* Activity list:
- a) Do these statements agree with the Plum Island article? Answer yes or no for each, and quote the words from the article that decide it.
(i) Lab 257 was built as a storage facility during World War I.
(ii) The Plum Island property covers 940 acres.
(iii) The Ruins was given to the Fish and Wildlife Service last year.
- b) Answer these questions from the Plum Island article.
(i) Since what year has the Plum Island Animal Disease Center been on the island?
(ii) How many environmental groups make up Preserve Plum Island?
(iii) Which agency is responsible for selling the island?
- c) Write a continuation of the Plum Island article, starting after its final sentence.

* Excerpt to read:

====

SUFFOLK TIMES FILE PHOTO Lab 257 on Plum Island, visible at left, was built as a storage facility during World War I and later was used for foot-and-mouth disease studies. It was vacated and mothballed in the mid-1990s.

The clock is ticking on the future of Plum Island, and environmental advocates have banded together to fight to preserve the 840-acre property.
The island, just east of Orient Point, has been the site of the U.S. Department of Agriculture’s Plum Island Animal Disease Center since 1954, though work there has been overseen by the Department of Homeland Security since 2003. The federal government last year announced plans to sell the island and build a more high-tech animal disease research facility in Kansas.
Last Wednesday, Oct. 6, the Department of Homeland Security gave a tour of the island to a group of environmentalists.
The tour was conducted for the Long Island Sound Study Group, a cooperative effort of the U.S. Environmental Protection Agency and the states of New York and Connecticut, which has named Plum Island a significant estuary. Also on the tour were members of Preserve Plum Island, a Long Island-based coalition of 36 environmental groups ranging from local groups to the international Wildlife Conservation Society.
Preserve Plum Island is asking the Department of Homeland Security to transfer the wild portion of the island to the Fish and Wildlife Service as a nature preserve.
It wouldn’t be the only preserve in the area, which is an important flyway for at least 100 species of migrating birds. Great Gull Island, just to the east of Plum Island, is a bird sanctuary and a tern study area run by the American Museum of Natural History. Another small rocky outcropping known as The Ruins, once part of Gardiners Island, was given to the Fish and Wildlife Service last year.
“I think they’re interested. They’re in the area,” said Nature Conservancy policy advisor Randy Parsons of the Fish and Wildlife Service. Mr. Parsons was on the tour last Wednesday.
He said that The Nature Conservancy is pushing the federal government to complete a four-season biological inventory of the plants and animals on the island before the sale can be completed. The U.S. General Services Administration, the agency responsible for the sale of the island, is in the process of compiling a draft environmental impact statement detailing environmental issues that must be addressed before the sale. The EIS was initially expected to be complete this month but has been delayed until later this fall.

====

* Material supplied:
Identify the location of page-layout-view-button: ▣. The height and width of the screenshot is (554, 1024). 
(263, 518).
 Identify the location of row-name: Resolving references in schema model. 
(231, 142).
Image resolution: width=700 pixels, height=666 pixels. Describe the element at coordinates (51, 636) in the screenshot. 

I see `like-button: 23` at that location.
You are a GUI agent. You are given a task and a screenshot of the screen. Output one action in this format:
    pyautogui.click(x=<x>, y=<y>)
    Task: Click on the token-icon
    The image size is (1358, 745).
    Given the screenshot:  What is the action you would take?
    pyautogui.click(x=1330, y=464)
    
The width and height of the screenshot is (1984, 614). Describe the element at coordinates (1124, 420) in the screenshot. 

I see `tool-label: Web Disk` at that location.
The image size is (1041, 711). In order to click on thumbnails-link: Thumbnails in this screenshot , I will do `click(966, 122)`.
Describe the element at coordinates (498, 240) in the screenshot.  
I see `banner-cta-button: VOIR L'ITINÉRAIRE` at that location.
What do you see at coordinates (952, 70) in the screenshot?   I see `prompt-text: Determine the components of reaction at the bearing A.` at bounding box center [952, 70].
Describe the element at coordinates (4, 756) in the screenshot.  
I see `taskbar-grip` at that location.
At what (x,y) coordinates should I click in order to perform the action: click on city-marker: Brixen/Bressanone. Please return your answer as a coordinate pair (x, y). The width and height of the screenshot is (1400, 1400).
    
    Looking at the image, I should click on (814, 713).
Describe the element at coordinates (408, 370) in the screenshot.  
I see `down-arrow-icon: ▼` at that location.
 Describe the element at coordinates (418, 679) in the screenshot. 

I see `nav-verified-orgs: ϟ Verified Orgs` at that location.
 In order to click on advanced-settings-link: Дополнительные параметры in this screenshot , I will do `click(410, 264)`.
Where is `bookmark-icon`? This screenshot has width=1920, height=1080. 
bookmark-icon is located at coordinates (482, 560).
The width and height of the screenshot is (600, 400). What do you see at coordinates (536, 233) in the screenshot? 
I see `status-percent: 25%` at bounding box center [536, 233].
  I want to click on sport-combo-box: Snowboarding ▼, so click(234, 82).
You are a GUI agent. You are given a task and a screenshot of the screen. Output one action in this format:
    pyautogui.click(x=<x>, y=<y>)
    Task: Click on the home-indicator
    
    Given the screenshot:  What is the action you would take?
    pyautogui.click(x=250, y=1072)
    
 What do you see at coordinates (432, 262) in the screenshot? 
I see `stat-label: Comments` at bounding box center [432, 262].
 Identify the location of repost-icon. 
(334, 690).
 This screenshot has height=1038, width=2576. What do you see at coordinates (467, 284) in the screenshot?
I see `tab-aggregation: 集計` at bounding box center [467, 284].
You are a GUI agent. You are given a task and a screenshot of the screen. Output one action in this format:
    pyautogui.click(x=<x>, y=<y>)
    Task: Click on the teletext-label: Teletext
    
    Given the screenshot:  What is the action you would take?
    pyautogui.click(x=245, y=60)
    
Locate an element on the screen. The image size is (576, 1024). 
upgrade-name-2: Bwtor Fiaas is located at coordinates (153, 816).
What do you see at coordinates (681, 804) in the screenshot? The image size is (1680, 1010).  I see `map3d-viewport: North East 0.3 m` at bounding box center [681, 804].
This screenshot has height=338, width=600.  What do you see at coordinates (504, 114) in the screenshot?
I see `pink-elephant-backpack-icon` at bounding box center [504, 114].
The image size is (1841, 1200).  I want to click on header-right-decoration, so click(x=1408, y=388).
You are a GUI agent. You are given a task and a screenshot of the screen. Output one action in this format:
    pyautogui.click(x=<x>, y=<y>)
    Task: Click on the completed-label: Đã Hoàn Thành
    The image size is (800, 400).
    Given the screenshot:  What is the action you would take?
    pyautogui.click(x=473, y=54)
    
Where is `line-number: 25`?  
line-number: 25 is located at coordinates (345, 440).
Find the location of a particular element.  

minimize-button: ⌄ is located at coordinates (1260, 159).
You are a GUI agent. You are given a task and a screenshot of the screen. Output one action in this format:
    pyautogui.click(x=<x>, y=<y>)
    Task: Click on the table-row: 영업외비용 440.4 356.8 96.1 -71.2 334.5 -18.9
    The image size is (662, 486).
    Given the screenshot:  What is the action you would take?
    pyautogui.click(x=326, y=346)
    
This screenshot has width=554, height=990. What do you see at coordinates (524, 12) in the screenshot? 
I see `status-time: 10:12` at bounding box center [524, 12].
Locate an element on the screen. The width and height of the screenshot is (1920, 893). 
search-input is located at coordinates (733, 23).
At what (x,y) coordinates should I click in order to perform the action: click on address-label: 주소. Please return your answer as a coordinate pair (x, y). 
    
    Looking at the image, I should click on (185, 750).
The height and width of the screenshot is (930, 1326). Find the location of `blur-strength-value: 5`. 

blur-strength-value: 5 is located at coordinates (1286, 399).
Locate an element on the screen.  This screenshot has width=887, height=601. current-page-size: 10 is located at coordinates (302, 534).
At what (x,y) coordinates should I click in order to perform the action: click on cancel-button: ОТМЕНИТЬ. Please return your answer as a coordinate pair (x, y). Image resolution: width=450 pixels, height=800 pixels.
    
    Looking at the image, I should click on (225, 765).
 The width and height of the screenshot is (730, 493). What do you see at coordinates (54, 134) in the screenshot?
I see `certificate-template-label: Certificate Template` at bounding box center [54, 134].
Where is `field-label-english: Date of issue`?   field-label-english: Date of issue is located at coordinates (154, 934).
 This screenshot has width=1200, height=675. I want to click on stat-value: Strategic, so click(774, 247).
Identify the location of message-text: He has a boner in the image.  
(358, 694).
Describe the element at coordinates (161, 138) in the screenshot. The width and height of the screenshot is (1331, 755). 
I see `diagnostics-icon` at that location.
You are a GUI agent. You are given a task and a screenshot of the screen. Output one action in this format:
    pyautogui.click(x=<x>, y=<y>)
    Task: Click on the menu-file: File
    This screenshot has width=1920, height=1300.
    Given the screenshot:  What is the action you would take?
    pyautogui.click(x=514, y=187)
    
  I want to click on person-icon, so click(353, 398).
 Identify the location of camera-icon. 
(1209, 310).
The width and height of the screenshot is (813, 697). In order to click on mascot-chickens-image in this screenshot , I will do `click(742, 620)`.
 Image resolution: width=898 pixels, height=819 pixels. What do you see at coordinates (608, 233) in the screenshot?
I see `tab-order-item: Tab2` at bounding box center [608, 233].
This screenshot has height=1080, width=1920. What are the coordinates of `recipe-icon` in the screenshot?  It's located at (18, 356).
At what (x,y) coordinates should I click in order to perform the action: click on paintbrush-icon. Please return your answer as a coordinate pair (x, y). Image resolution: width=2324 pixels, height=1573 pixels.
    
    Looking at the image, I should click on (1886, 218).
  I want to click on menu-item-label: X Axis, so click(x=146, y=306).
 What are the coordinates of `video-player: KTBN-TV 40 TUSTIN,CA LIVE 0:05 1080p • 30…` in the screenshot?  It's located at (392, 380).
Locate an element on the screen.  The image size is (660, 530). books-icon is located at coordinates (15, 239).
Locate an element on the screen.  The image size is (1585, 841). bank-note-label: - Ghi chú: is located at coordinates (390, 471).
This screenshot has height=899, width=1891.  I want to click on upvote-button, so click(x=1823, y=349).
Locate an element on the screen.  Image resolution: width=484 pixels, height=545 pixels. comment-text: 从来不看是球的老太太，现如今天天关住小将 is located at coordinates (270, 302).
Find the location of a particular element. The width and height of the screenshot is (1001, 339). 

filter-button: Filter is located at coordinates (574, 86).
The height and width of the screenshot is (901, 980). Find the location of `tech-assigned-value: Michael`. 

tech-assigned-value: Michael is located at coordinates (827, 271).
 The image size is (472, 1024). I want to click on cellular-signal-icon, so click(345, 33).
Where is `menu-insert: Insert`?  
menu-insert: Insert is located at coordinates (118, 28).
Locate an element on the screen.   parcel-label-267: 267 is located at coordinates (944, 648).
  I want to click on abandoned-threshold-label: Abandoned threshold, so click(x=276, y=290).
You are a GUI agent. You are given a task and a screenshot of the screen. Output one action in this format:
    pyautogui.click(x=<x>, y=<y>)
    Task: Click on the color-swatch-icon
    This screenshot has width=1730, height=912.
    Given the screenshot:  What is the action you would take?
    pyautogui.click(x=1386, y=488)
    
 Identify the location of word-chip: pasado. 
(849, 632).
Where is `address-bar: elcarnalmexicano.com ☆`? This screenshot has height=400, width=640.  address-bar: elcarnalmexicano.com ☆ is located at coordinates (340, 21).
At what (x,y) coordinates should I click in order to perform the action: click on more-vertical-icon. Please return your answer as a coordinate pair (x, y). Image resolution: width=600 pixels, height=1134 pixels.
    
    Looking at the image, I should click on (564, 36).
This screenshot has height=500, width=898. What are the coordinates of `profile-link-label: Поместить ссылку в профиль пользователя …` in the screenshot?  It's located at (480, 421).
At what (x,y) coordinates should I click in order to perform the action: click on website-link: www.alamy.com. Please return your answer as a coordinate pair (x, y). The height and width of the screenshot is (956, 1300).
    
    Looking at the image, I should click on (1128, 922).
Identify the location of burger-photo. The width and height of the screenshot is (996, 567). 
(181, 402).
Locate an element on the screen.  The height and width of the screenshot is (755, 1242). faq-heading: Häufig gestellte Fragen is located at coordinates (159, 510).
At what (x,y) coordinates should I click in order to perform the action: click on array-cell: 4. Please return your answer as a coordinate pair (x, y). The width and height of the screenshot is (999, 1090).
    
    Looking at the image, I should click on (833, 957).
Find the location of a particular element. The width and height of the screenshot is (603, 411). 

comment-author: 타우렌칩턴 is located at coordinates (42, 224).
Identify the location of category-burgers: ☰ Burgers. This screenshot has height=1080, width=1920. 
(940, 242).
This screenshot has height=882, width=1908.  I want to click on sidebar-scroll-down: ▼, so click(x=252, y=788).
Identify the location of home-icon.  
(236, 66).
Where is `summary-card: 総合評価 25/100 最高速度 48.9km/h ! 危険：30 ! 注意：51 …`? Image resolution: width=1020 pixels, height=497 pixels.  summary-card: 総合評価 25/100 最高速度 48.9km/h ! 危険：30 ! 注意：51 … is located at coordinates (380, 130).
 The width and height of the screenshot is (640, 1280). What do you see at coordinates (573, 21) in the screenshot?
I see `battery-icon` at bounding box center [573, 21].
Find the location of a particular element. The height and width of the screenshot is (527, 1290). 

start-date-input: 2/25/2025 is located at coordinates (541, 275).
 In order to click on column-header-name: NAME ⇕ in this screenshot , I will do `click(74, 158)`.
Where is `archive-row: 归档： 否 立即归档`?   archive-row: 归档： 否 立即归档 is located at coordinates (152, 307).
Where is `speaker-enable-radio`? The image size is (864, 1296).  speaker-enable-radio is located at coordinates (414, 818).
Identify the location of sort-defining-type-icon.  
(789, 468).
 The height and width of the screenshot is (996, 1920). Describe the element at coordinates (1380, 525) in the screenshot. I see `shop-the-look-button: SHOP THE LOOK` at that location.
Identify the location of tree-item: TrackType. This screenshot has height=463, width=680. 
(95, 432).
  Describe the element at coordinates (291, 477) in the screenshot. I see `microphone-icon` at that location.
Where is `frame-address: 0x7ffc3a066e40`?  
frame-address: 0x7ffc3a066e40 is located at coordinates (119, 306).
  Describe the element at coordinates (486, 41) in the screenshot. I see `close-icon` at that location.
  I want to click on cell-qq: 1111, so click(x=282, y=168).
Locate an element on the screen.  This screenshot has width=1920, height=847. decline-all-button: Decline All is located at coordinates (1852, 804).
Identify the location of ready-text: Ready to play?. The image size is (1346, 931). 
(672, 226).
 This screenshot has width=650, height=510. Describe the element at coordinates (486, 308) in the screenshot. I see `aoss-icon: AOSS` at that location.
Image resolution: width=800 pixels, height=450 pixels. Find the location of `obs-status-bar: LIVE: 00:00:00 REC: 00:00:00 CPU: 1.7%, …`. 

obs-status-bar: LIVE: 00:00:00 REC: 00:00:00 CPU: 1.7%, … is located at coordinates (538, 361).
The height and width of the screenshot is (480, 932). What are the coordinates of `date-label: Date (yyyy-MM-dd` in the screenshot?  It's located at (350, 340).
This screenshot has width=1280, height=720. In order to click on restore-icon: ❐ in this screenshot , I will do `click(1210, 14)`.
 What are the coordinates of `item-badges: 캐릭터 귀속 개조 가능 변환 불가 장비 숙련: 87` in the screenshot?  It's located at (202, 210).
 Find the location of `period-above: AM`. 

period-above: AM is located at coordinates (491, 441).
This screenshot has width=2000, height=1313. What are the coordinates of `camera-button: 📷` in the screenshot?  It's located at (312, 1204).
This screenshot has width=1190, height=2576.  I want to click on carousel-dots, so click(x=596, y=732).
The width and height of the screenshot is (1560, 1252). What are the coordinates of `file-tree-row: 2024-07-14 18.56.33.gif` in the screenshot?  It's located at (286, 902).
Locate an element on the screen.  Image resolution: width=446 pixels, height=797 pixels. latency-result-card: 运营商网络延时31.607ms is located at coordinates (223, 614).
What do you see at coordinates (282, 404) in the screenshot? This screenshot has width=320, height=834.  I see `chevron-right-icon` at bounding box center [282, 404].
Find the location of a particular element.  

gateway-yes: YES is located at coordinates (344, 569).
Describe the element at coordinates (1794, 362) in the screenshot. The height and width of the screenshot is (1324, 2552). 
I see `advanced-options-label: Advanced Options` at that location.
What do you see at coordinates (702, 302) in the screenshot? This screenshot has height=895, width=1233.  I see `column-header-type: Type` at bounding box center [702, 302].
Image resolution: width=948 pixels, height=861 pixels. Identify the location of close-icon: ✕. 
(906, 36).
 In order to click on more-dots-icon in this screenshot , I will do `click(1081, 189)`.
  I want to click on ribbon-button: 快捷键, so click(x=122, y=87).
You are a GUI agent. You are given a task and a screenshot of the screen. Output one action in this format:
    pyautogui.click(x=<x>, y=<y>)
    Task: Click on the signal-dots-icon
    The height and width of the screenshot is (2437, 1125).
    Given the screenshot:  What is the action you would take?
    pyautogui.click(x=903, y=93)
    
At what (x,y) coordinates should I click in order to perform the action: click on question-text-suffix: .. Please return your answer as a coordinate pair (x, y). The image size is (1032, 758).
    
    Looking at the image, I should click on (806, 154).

====

* Task-by-task outputs:
- a)
(i) Yes: "was built as a storage facility during World War I"
(ii) No: "the 840-acre property"
(iii) Yes: "was given to the Fish and Wildlife Service last year"

- b)
(i) 1954
(ii) 36
(iii) The U.S. General Services Administration

- c)
Environmental contamination on the island is a potential stumbling block for the sale. Mr. Parsons said that the U.S. General Accounting Office has documented several dozen toxic contamination sites on the island and has estimated the clean-up costs at as much as $190 million.
“There is definitely the feeling that the federal government shouldn’t be trying to market this thing. They should be cleaning up the mess and restore the island to its pre-U.S. government condition,” he said. “But I don’t think a lot of this would have come to light if they weren’t going to sell it.”
Stella Miller, president of the Huntington-Oyster Bay Audubon Society and a founder of Preserve Plum Island, was also on Wednesday’s tour. She said she was particularly impressed by a visit to a rocky outcropping on the island where 50 seals were hauled out on the rocks. She said that as many as 300 seals haul out at Plum Island at one time.
“Birds travel thousands of miles during migration and spots like Plum Island are necessary for their survival,” she said.
She said that tour participants were given an overview of work done on the island but that her tour guides were not interested in discussing the future of the facility, despite the fact that the visit was widely described in the media as a real estate open house.
“They didn’t go there,” she said. “They stayed neutral.”
GSA representative Paula Santangelo also remained stoic in her agency’s position on the future of the island.
“While the EIS will present several re-use scenarios, GSA doesn’t advocate any particular reuse,” she said Friday.